The growth economy from the previous installment returns; once you unlock any particular area, you can purchase and renovate shops such as blacksmiths and doctors. The premise of “spend money to make money” is central here: The more shops you unlock, the most revenue you make from them every 20 minutes. The more money you have, the more items (and renovations) you can purchase. For the most part, this simply allows you to buy new weapons and items, but the game does come with some high-priced landmarks you’ll want to buy if you want to achieve full synchronization.

Gone are the tombs from “AC II,” with new lairs chocked full of the followers of Romulus taking their place. For the most part, the lairs offer a nice break from the main story and should visually impress with their designs.

Another addition (or throwback from the original “Assassin’s Creed”) is the return of assassin apprentices. As you explore, you’ll notice citizens being attacked by the Borgia’s soldiers. If you help defend them, they join your assassin’s guild. (This feature doesn’t open until after a few hours into the game, however.) Once they join your cause, you can send them to complete missions near and far to gain experience and grow stronger; if you desire, you can even summon them to help you in real-time (as long as they aren’t sent on a mission elsewhere). Though it’s generally not necessary, it’s a nice treat to know you can call in for back-up if you need it.

Which you probably won’t, considering the gameplay mechanic of sword-fighting in this game has been reduced to chaining combos together to slay everyone around you. Once you start the combo, it’s pretty difficult to be overwhelmed if you don’t screw up the button inputs.

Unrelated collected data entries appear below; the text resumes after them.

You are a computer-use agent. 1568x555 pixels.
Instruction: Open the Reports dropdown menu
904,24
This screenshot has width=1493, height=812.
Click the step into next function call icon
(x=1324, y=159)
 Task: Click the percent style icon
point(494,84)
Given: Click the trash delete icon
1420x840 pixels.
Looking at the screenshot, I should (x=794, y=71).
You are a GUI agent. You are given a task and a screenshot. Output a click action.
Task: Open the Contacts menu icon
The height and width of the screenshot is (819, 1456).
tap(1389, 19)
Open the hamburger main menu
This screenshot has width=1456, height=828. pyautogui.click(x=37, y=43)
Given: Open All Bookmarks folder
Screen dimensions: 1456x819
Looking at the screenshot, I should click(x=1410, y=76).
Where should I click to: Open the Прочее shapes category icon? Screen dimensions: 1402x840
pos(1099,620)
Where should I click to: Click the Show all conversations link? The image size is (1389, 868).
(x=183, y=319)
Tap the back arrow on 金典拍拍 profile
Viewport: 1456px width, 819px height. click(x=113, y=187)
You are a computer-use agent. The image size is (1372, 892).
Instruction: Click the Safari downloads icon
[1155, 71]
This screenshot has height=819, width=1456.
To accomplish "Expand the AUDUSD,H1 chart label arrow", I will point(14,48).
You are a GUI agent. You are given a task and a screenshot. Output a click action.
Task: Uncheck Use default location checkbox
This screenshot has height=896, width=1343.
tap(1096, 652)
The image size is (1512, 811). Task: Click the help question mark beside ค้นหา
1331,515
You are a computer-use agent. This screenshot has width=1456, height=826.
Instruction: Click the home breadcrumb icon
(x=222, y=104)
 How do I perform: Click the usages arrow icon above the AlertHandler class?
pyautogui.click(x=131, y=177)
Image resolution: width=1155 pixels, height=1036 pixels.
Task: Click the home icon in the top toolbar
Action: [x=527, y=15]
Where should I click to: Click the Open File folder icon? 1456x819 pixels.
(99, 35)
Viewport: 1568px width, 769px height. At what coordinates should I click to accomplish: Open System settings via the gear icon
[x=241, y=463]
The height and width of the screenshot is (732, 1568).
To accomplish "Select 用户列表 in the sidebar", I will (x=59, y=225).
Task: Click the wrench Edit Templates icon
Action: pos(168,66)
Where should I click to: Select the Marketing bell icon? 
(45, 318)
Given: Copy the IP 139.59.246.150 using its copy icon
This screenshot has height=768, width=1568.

As for game missions, you’re not going to find a lot new here from the last installment, though there is some diversity within the missions themselves that “AC II” lacked. Most of the time you’ll be tasked with familiar tasks: saving people, killing people, stalking people, etc. Every once in a while you’ll be able to break from the mold, though, and play mystery-solving games, learn how to kidnap and destroy machines of war. Alas, stealth missions, during which your discovery by the enemy will end the mission in failure, are here. And they’re just as terrible as they are in every other “Assassin’s” game.

Of note: “The Ezio Collection” stripped away the multiplayer component that “Brotherhood” had upon release. Judging from previous multiplayer modes in the “Assassin’s Creed” universe, you’re not missing much, but you should be aware. (The same applies to the final game in the Ezio storyline, “Revelations.”)

And, though it should come as no surprise to anyone who has played an “Assassin’s Creed,” you’re going to run into some graphical issues, particularly clipping through the world environment and seeing level geometry no player should ever have to see. (It admittedly can be funny to watch Ezio just fall through the world, but it’s not exactly a mark of craftsmanship.) There’s also some screen tearing from time to time, and the frame rate just does what it wants to at truly random moments.

In the end, “Assassin’s Creed: Brotherhood” comes across as an amped-up version of “Assassin’s Creed II.” It takes the highlights of that game and adds a few touches here and there, but it doesn’t really offer a whole lot extra. Ezio’s story in Rome more or less plays out the same way it did in the first game, while there isn’t nearly enough of Desmond’s story to keep the player invested in his plot. Parkouring around this “Assassin’s Creed” world is a blast, as always, as long as you don’t fall through the environment to your doom. But, despite its flaws, you’ll miss out on important moments in “Assassin’s” lore, and you could do worse than watching Ezio flirt with every skirt he runs across.

Three “I hate synchronizing…” stars out of five.